What that is assigned to do is to try and convince you and everybody else that political censorship is not actually political censorship It's the byproduct of this apolitical scientific analysis by people who have access to complex knowledge that you don't have.
And so when they decree that something is disinformation, we're all supposed to just stand up and cheer its banishment because the experts have said this is false and we should trust the experts.
I mean, what have experts ever been wrong in the West?
Like, not in Iraq, not in COVID, not during Russiagate.
We should, of course, trust these experts.
They've proven over and over how right they are, and I think that's the most menacing part of all of this.
But I just want to remind you one more time, and I know it might be a little bit of a challenging message to bring to this group, but I nonetheless think sometimes challenging messages are important.
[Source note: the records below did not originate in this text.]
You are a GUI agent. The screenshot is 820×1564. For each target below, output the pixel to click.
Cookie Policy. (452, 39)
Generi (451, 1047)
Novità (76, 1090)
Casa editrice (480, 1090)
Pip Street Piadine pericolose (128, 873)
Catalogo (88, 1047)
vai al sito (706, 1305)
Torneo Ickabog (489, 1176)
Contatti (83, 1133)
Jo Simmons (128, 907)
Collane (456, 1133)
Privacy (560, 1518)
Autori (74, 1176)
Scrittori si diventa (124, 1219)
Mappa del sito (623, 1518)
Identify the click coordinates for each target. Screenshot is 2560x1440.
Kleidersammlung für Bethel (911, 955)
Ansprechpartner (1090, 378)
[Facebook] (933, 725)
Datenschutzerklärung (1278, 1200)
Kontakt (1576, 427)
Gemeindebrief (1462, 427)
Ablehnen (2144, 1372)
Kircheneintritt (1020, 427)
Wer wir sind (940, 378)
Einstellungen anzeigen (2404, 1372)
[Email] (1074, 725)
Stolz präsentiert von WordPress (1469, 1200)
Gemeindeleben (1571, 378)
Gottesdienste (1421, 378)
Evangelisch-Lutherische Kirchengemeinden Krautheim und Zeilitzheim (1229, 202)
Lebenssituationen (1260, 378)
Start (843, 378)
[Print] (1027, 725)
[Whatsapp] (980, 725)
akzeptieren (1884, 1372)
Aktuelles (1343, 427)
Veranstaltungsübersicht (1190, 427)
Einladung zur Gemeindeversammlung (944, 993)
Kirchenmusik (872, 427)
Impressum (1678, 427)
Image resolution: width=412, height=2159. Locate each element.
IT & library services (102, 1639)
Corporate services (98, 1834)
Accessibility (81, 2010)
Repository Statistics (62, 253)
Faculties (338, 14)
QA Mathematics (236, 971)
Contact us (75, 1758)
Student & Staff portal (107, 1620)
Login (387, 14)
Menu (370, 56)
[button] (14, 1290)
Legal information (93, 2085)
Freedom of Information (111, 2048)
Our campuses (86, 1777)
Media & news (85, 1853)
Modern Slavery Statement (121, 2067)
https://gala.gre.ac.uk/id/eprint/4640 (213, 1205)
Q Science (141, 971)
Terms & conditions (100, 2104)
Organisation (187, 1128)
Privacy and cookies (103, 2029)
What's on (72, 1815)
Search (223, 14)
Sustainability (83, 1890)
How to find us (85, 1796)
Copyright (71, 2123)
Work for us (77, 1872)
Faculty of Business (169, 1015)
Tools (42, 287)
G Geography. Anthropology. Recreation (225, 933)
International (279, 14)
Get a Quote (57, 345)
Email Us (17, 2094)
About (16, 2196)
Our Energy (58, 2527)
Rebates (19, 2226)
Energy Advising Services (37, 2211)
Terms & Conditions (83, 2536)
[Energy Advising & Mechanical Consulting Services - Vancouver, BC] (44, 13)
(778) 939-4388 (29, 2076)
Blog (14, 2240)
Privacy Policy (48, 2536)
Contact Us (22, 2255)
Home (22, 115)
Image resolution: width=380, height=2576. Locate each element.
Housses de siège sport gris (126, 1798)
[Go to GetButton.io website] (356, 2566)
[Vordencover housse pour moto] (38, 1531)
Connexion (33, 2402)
Of course, I could just feed you with things that you want to hear, but I just want to urge you to realize that any anti-establishment view, whether on the right or the left, Is considered dangerous to establishment power.
And I know probably most of the people in this room are supportive of the Israeli cause.
Look at these pro-Palestinian protesters as menaces, as people who are expressing hateful ideas.
I promise you that's how liberals see you.
That's how liberals saw the trucker protest.
Oh, these people are impeding our streets.
They're breaking the law.
Of course they need to be shut down.
They're hateful.
They're endangering the public health.
Or people on the left say, those right-wing fanatics, they're racist.
They're spreading hatred against minority groups who are vulnerable.
We can't allow that.
And a lot of people are tempted to now say the same thing that, oh, these people who are protesting the Israeli war in Gaza are inciting hatred against another minority group and therefore need to be shut down.
And I think it's extremely important that if we're to have credibility in this cause that I believe supersedes all other causes because if we don't have free speech, we have nothing
The crucial thing is to unite on principle and defend the right of human beings, of citizens of Western societies, to express their views, no matter what they are, without having bureaucrats and commissions and judges and presidents tell us that our opinions, for some reason, are illegal or criminal or can even subject us to prison.
C-63 does that, many other laws do that, and it's time to say enough.